====== Texte extrait

A cet égard le récital de Thibault Fajoles s’est révélé aussi passionnant qu’instructif  à la fois par son jeu, son programme et surtout la synergie qu’il parvient à instaurer avec le public. Dès ses 13 ans, le jeune musicien défie le vertige des tribunes ; aujourd’hui, il vient d’ accéder  à celle de Notre Dame de Paris à l’âge de 22 ans!

Pour ce premier récital soliste sous les voûtes de la cathédrale restaurée, l’intégrité, l’exigence, la précision de son approche impressionnent. Les gestes sont sobres, souples et les bras voltigent sans fièvre. La maîtrise des plans sonores se fait naturellement lui permettant de dégager les structures changeantes, parfois massives, des quatre premières pièces de Louis Vierne (Marche harmonique de l’ Hymne au soleil par exemple). 

L’hommage rendu à ce grand  prédécesseur (1870-1937) laisse percevoir une certaine latence du son, toutefois contenue par la rigueur des lignes. Par ailleurs, la fragmentation mélodique répond au goût d’une époque aussi désireuse de s’écarter du wagnérisme que de l’académisme. Il en résulte une sensation d’incertitude flottante assez poétique.

La grâce des Feux follets se fait plus nerveuse que dansante. Il en sera de même dans les variations finales de Franz Liszt sur Weinen, Klagen, Sorgen, Zagen  de Bach transcrites par Marcel Dupré. Ce joyau, où alternent sonneries en rafales, aigus éthérés et même clinquants, semble piaffer à l’étroit puis se cabre avant de courber l’encolure. La main est ferme, le gant de velours. 

Implacables, les Funérailles (extraites des « Harmonies poétiques et religieuses » dans la transcription de Louis Robilliard) joignent détermination et délicatesse. L’écriture pianistique voulue par le compositeur comme l’inertie acoustique précitée rendent parfois le discours musical moins lisible pour l’auditoire. D’autant que l’annonce orale du programme a interverti l’ordre des œuvres !

============

→ **Consignes**
1 - Réécrivez sous forme de liste le paragraphe du compte rendu qui commence par « Pour ce premier récital soliste », en conservant ses faits principaux.
2 - Répondez à ces questions à partir du compte rendu :
(a) À quel âge Thibault Fajoles a-t-il accédé à la tribune de Notre-Dame de Paris ?
(b) Quelles années sont indiquées pour Louis Vierne ?
(c) Dans quelle transcription les Funérailles ont-elles été jouées ?
3 - Résumez le compte rendu en deux phrases.

====== Données fournies

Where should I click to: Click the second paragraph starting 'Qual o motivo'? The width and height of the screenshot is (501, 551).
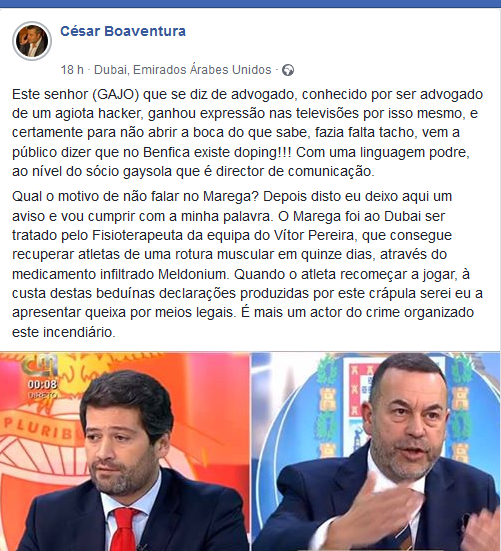tap(248, 264)
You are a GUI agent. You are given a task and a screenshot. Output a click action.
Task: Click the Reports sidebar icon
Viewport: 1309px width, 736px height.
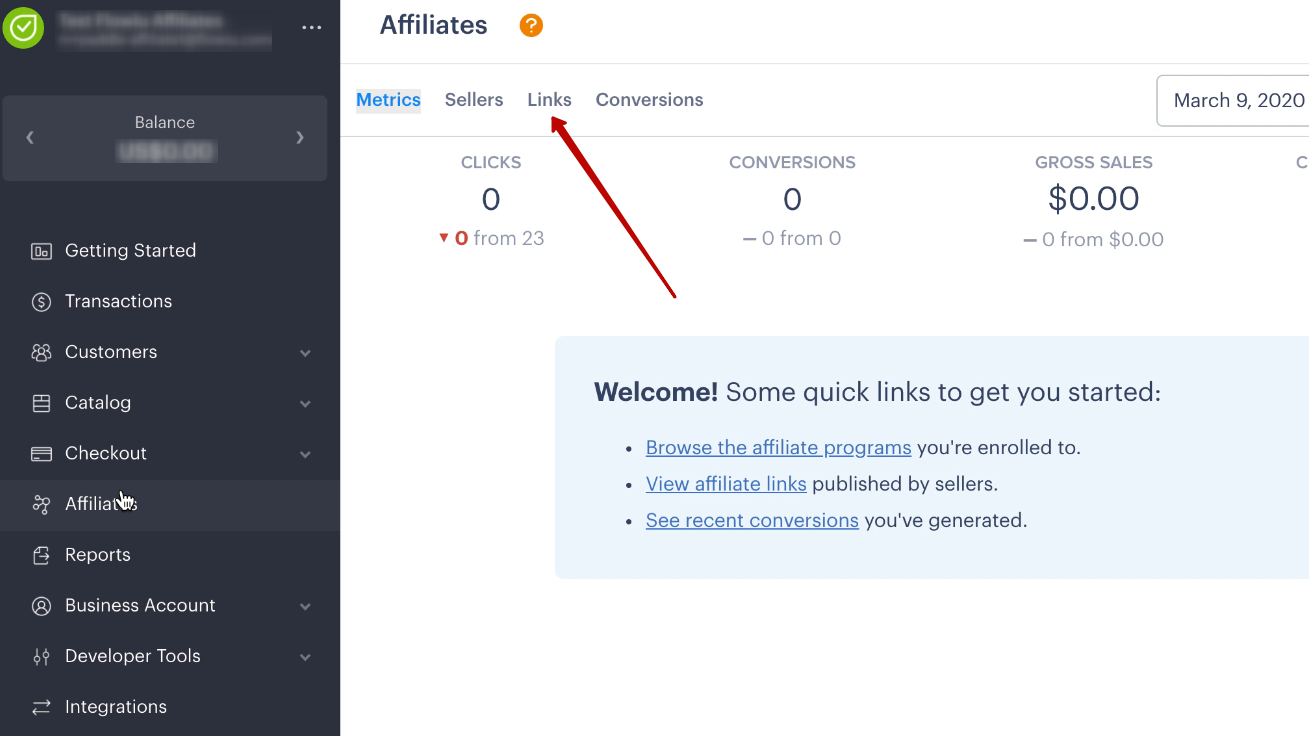point(41,555)
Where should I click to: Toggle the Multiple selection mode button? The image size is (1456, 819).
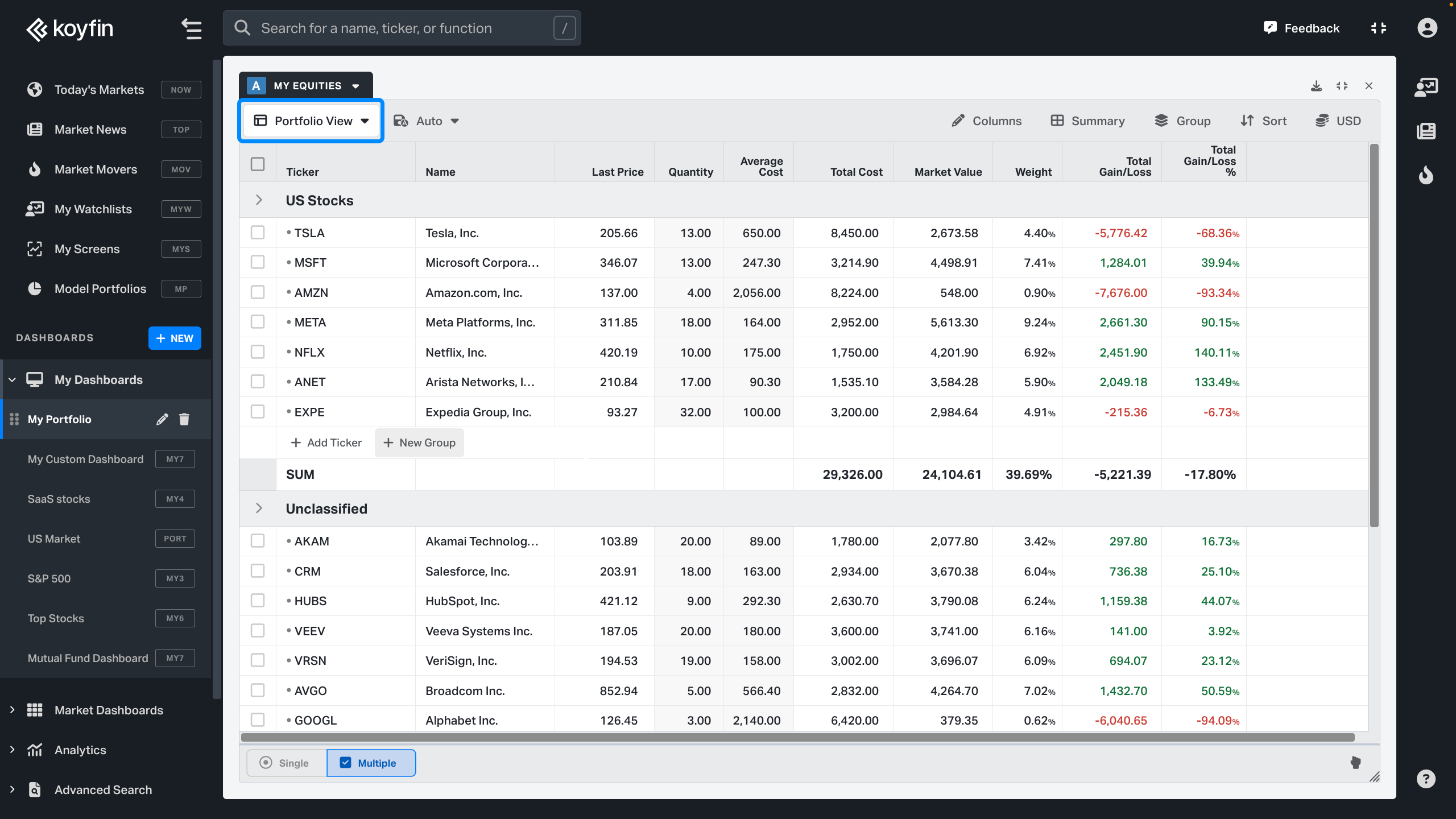(370, 762)
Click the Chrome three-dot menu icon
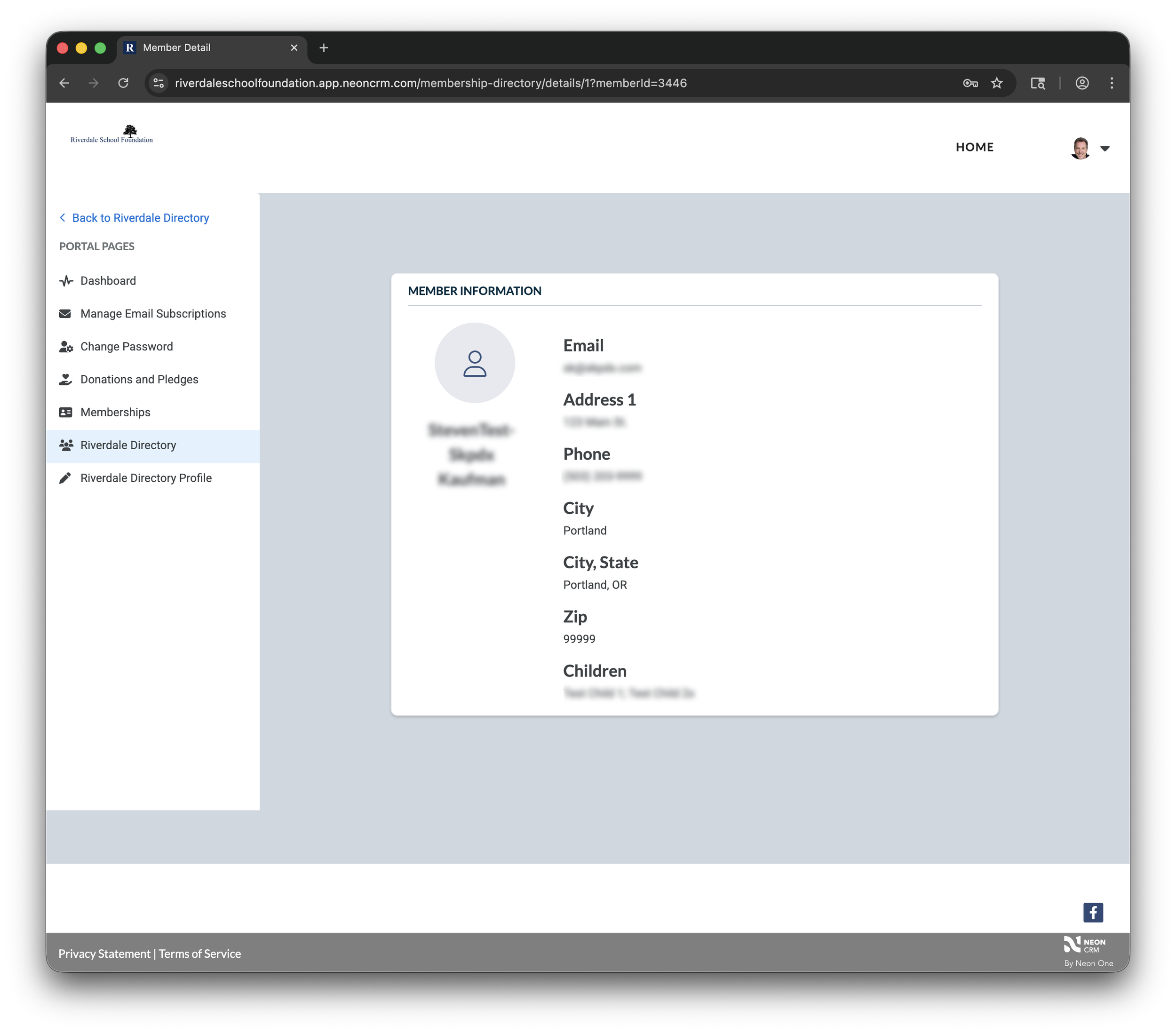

============

→ **Réponses dans l'ordre**
1 -
- Premier récital soliste sous les voûtes de la cathédrale restaurée
- Approche marquée par l'intégrité, l'exigence et la précision
- Gestes sobres et souples, bras qui voltigent sans fièvre
- Maîtrise naturelle des plans sonores, qui dégage les structures changeantes, parfois massives, des quatre premières pièces de Louis Vierne (par exemple la Marche harmonique de l'Hymne au soleil)

2 -
(a) À 22 ans.
(b) 1870-1937.
(c) Dans la transcription de Louis Robilliard.

3 - Le compte rendu salue le premier récital soliste de Thibault Fajoles, 22 ans, à la tribune de Notre-Dame de Paris restaurée, pour l'intégrité, l'exigence et la précision de son jeu ainsi que sa maîtrise des plans sonores dans des pièces de Louis Vierne. Il évoque aussi les variations de Liszt transcrites par Marcel Dupré et les Funérailles transcrites par Louis Robilliard, en notant que l'écriture pianistique, l'inertie acoustique et l'inversion de l'ordre des œuvres lors de l'annonce orale rendaient parfois le discours musical moins lisible.